Six years ago, Floridian George Zimmerman fatally shot Martin, his neighbor, as the unarmed teenager was walking home. Zimmerman, who is white and was a neighborhood watch volunteer at the time, was widely thought to have racially profiled Martin.

The documentary was the backdrop to Emma’s decision to participate in a local T-shirt designing contest, open to all New York City students, for the national Black Lives Matter Week of Action. The event encourages teachers and students to engage with the 13 principles of the social justice movement born from incidents of black men and women having fatal encounters with white police officers.

Those 13 principles are diversity, restorative justice, globalism, queer affirming, unapologetically black, collective value, empathy, loving engagement, transgender affirming, black villages, black women, black families, and intergenerational.

The local contest is largely organized by city public school teachers, and the winning T-shirt design is sold online.

Emma’s design last year — a silhouette of a black woman, surrounded by bright splotches of colors and the words “Black Lives Matter” — didn’t win. So she tried again this year, with a slightly different approach: an all black-and-white design with the same silhouette in the center, surrounded by the 13 principles.

Last week, local organizers cast the most votes for Emma’s design among a total eight submissions. It was notable that Emma won, said her art teacher, Brittany Kaiser, who provided feedback as Emma worked. Her teacher encourages students to enter these contests but has found with high-school participants, it’s tougher for middle-schoolers to come out on top.

Emma wanted the winning design — now on a T-shirt for sale online — “to show people that we should all have the same rights.” She hoped people would see it and find a positive outlet for their anger, sort of like she did.

The key part of the silhouette, she says, is its large afro.

“I want black women to see themselves for what they are and not what the social media shows them, because a lot of women are going through that phase that, like, they see women in social media and they want to be that type of person,” Emma said. “I want them to be themselves and be confident about their body shapes and their features and all that.”

Emma’s designs, according to Principal Benjamin Honoroff, are part of the school’s larger culture of connecting art to social justice.
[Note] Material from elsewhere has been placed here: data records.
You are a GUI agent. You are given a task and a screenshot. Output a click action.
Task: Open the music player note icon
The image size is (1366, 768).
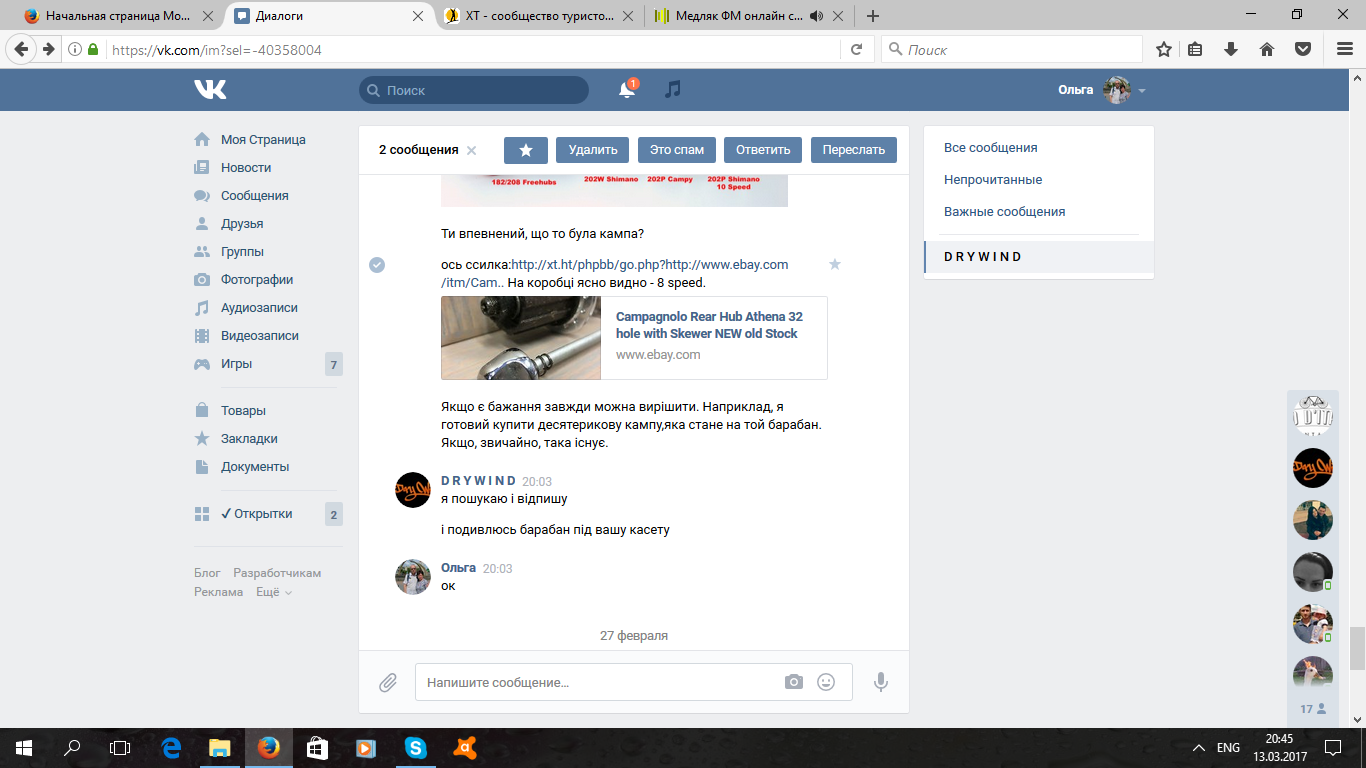(x=673, y=90)
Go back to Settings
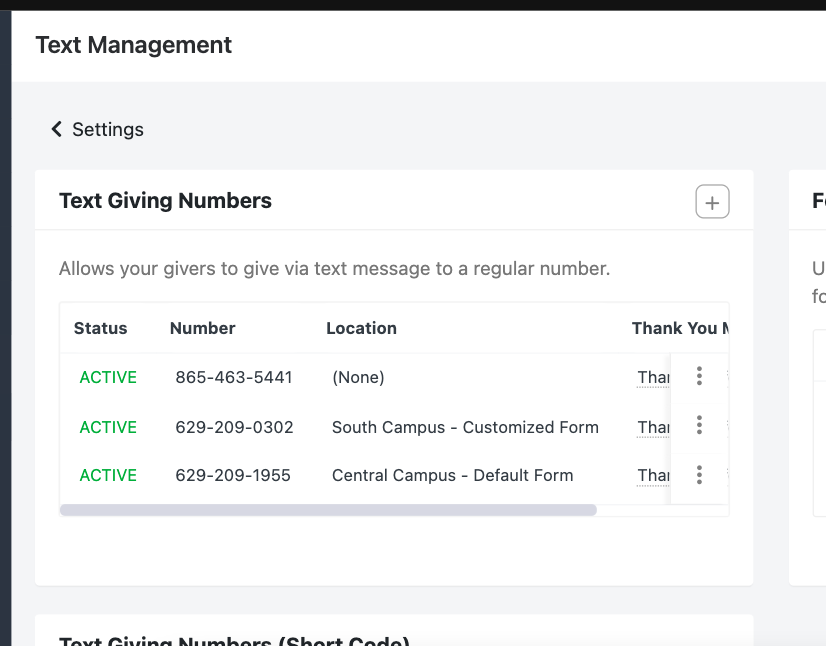This screenshot has width=826, height=646. [x=97, y=129]
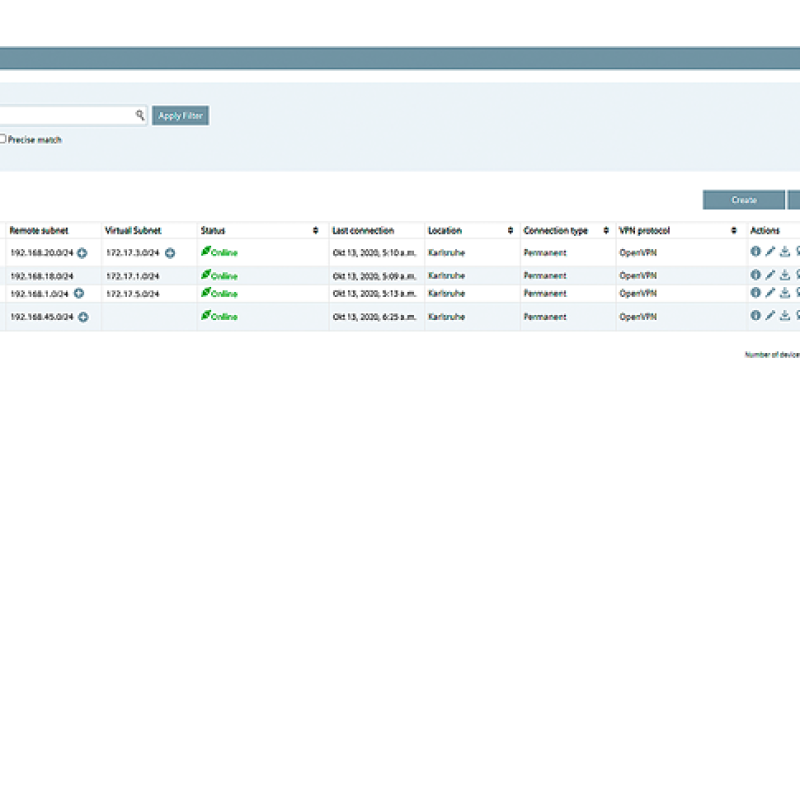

One example of that is an elective activist arts course that’s open to students.

Parents and staff have been supportive of the culture, Honoroff said. When the school’s Twitter account tweeted about Emma’s winning design, there were a few responses, almost all positive. But one user replied, “Shouldn’t we be teaching ALL LIVES MATTER?” — a reference to the slogan created in backlash to the Black Lives Matter movement.
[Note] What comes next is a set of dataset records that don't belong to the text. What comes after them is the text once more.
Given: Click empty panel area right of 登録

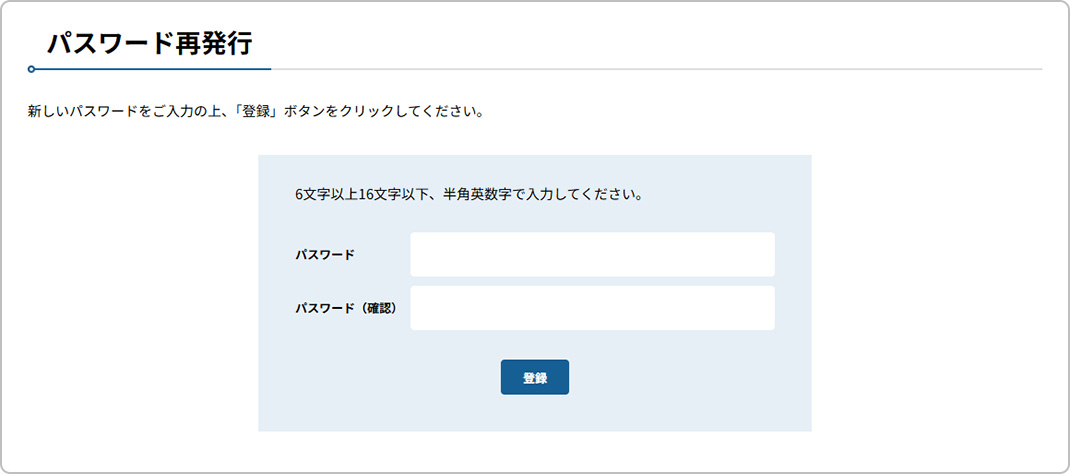Looking at the screenshot, I should [x=690, y=378].
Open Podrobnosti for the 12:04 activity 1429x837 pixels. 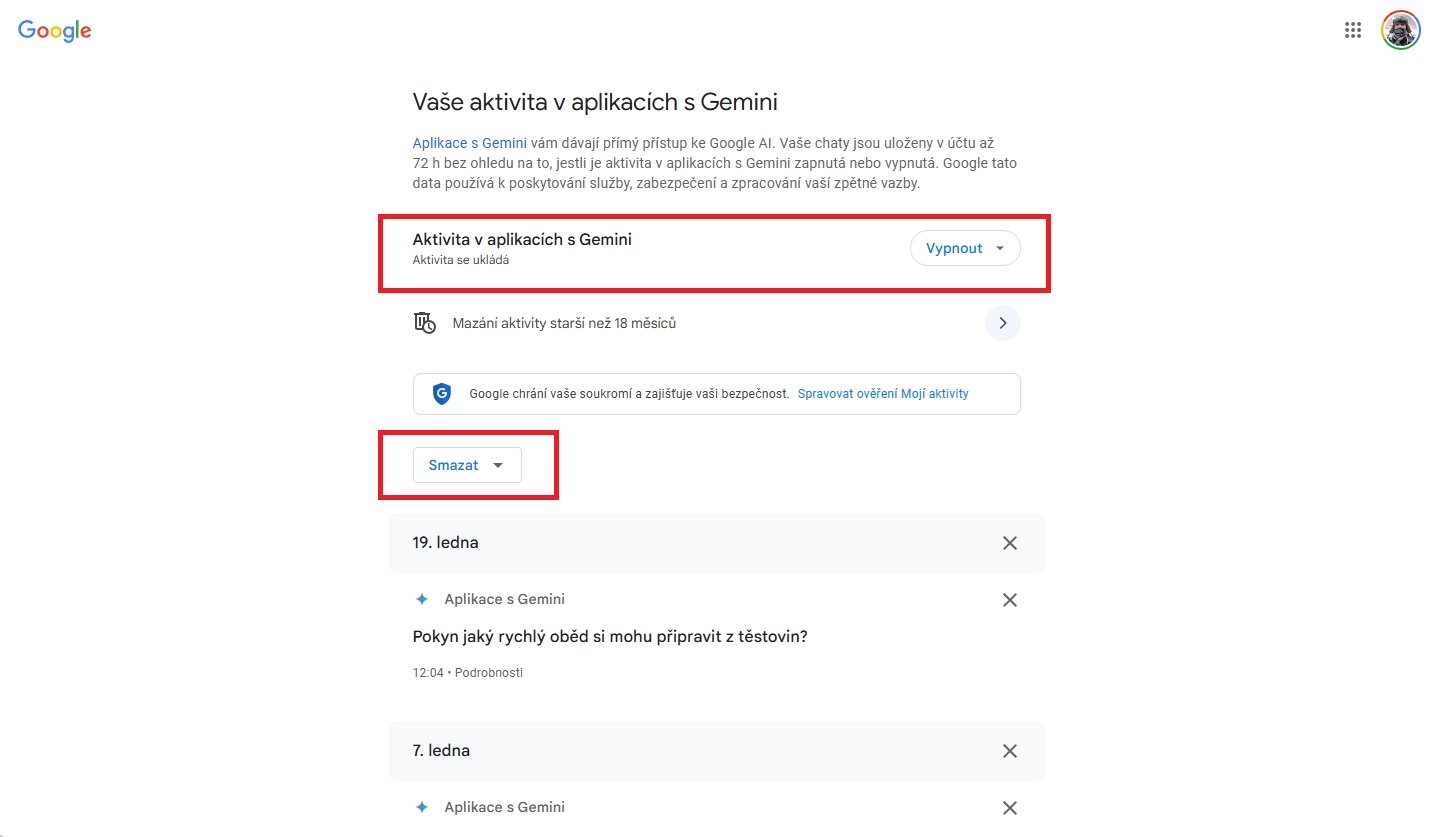488,673
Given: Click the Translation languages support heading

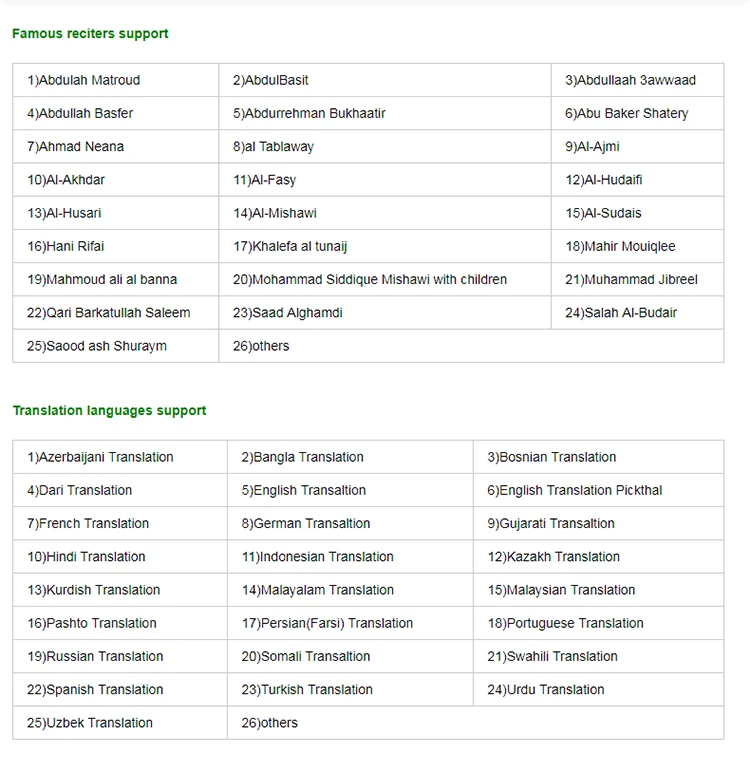Looking at the screenshot, I should pos(109,410).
Honoroff and Kaiser said they haven’t received any complaints about the contest.

“If I did, I would explain that most students are already aware of Black Lives Matter as a current event — it’s in the news, it’s a current event, it’s a social movement — and bringing issues of racial justice into the classroom acknowledges and affirms students identities and also engages them in critical conversation about the world around them, and I think that engagement is always beneficial to students,” Kaiser said.

For Emma, the contest is one step down a career path she hopes to follow. She has auditioned for elite LaGuardia High School of Music & Art and Performing Arts and wants to make a career out of visual art — painting and sketching for now and maybe dabbling in photography.

I want my art to have the power to change people’s mindsets,” Emma said.